Consistent Estimation in Mendelian Randomization with Some Invalid Instruments Using a Weighted Median Estimator

Abstract

Developments in genome-wide association studies and the increasing availability of summary genetic association data have made application of Mendelian randomization relatively straightforward. However, obtaining reliable results from a Mendelian randomization investigation remains problematic, as the conventional inverse-variance weighted method only gives consistent estimates if all of the genetic variants in the analysis are valid instrumental variables. We present a novel weighted median estimator for combining data on multiple genetic variants into a single causal estimate. This estimator is consistent even when up to 50% of the information comes from invalid instrumental variables. In a simulation analysis, it is shown to have better finite-sample Type 1 error rates than the inverse-variance weighted method, and is complementary to the recently proposed MR-Egger (Mendelian randomization-Egger) regression method. In analyses of the causal effects of low-density lipoprotein cholesterol and high-density lipoprotein cholesterol on coronary artery disease risk, the inverse-variance weighted method suggests a causal effect of both lipid fractions, whereas the weighted median and MR-Egger regression methods suggest a null effect of high-density lipoprotein cholesterol that corresponds with the experimental evidence. Both median-based and MR-Egger regression methods should be considered as sensitivity analyses for Mendelian randomization investigations with multiple genetic variants.

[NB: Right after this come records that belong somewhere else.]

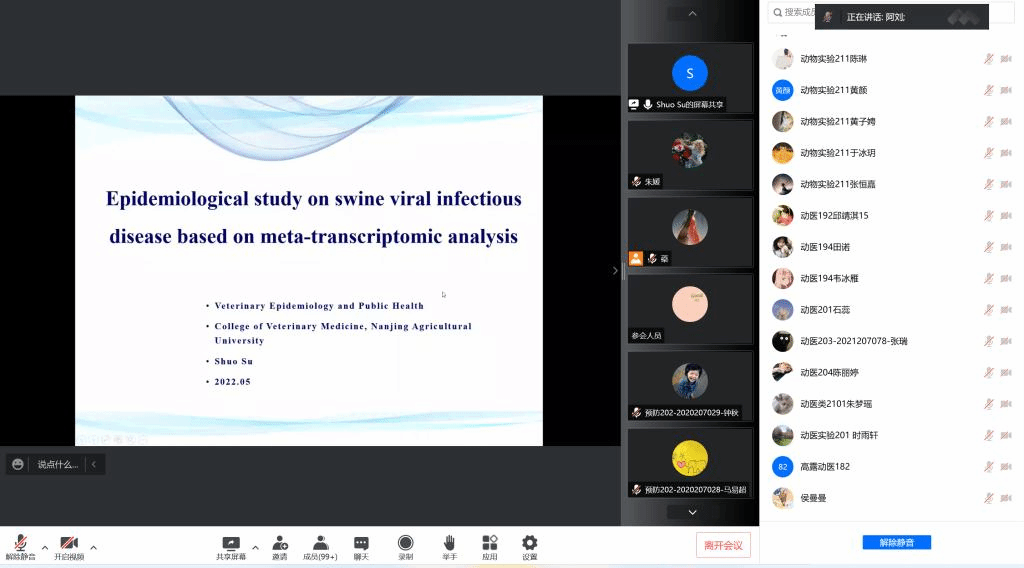Viewport: 1024px width, 568px height.
Task: Open the 成员(99+) members panel
Action: pyautogui.click(x=320, y=543)
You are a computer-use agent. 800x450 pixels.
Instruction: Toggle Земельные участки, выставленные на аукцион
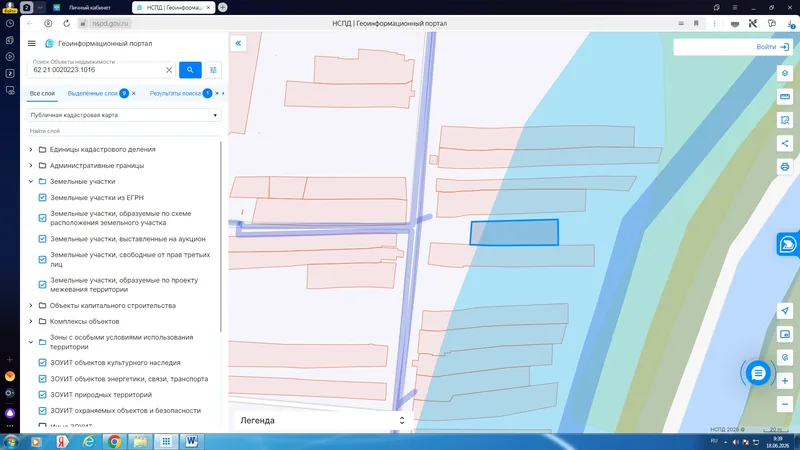pyautogui.click(x=42, y=239)
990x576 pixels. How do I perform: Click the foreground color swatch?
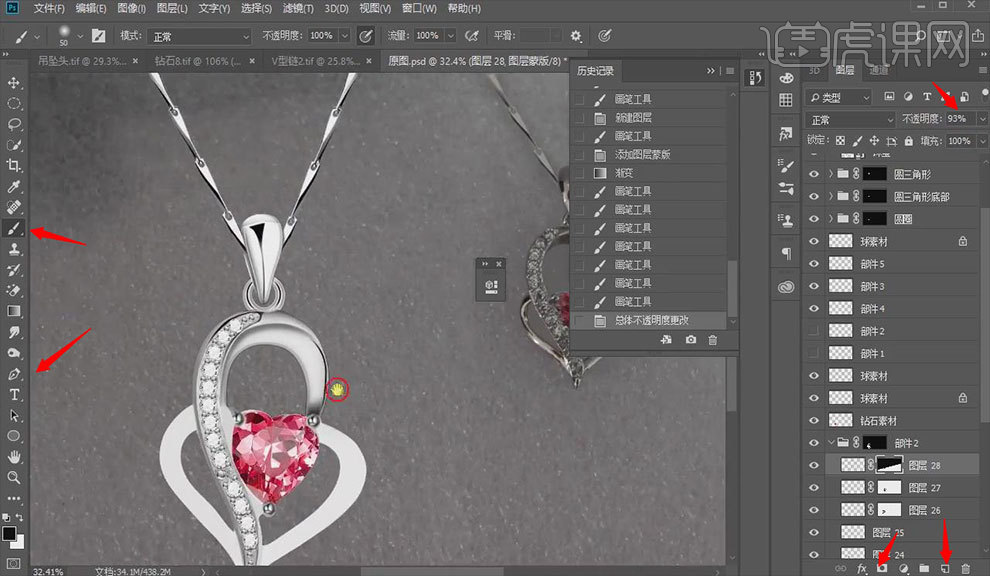tap(9, 534)
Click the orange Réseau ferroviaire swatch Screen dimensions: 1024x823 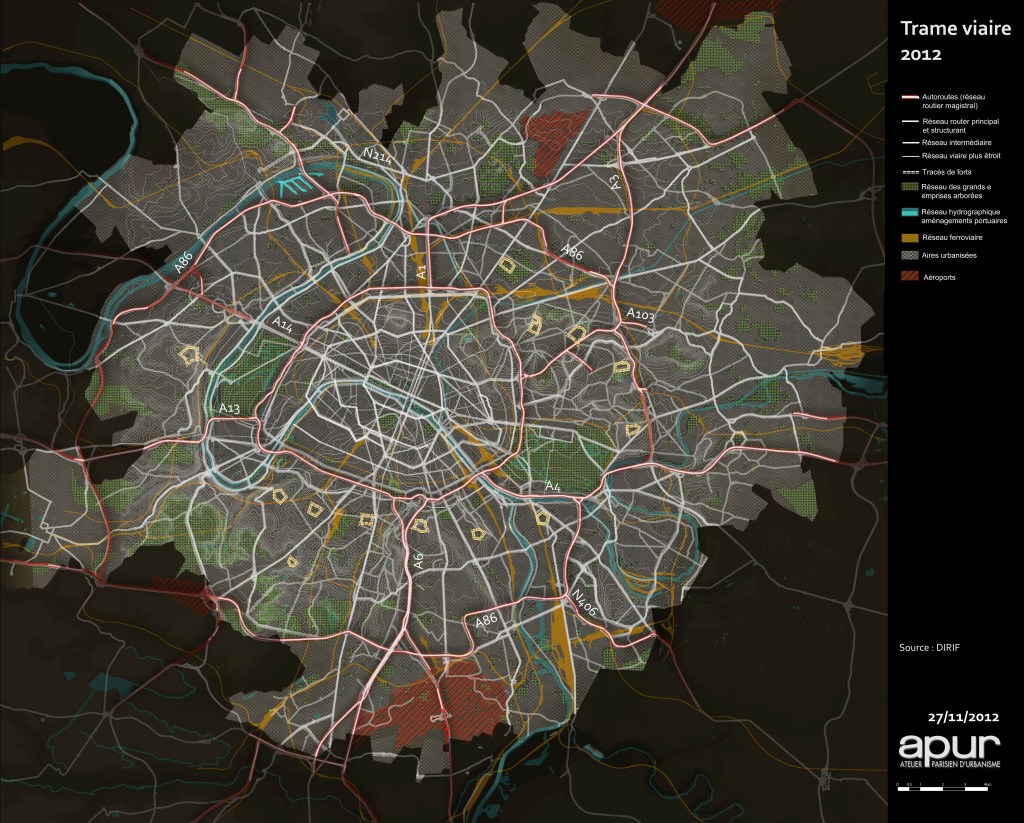[910, 238]
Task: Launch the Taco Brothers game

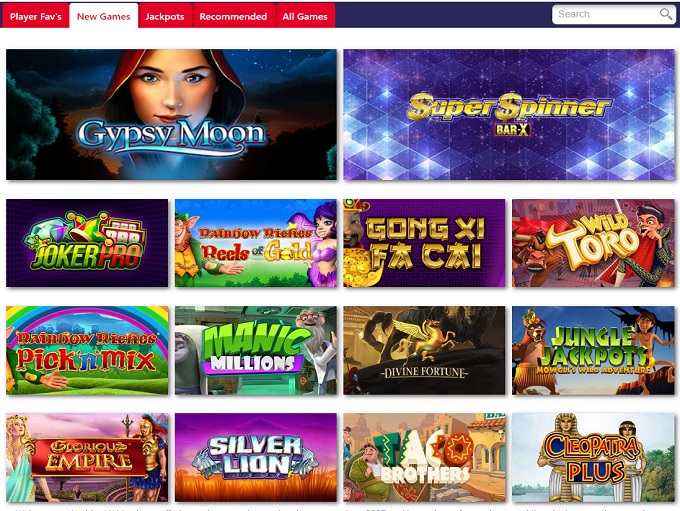Action: [424, 457]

Keywords: Egger regression; Mendelian randomization; instrumental variables; pleiotropy; robust statistics.

Figure 1

Illustrative diagram representing the hypothesized relationships between genetic variant $G_j$, exposure X, disease Y, and confounders U when $G_j$ is a valid instrumental variable (IV). Crosses indicate violations of assumptions IV2 and IV3 that potentially lead to invalid inferences from conventional methods.

Figure 2

Fictional example of a Mendelian randomization analysis with 10 genetic variants–six valid instrumental variables (hollow circles) and four invalid instrumental variables (solid circles) for finite sample size (left) and infinite sample size (right) showing IVW (solid line) and simple median (dashed line) estimates compared with the true causal effect (dotted line). The ratio estimate for each genetic variant is the gradient of the line connecting the relevant datapoint for that variant to the origin; the simple median estimate is the median of these ratio estimates.

Figure 3

Empirical distribution functions of ordered ratio instrumental variable estimates (${\widehat{\beta }}_j$) used for calculation of the simple median estimate (black) and two weighted median estimates (shown in red and blue) using the weights given in Table 1.

Figure 4

Scatter plots of genetic associations with the outcome (coronary artery disease risk, CAD) against genetic associations with the exposure (low‐density lipoprotein cholesterol, LDL‐c; high‐density lipoprotein cholesterol, HDL‐c; triglycerides). Left side: all genetic variants, right side: genetic variants having primary association with the target exposure. Solid line represents IVW estimate, dashed line represents weighted median estimate, and dotted line represents MR‐Egger estimate.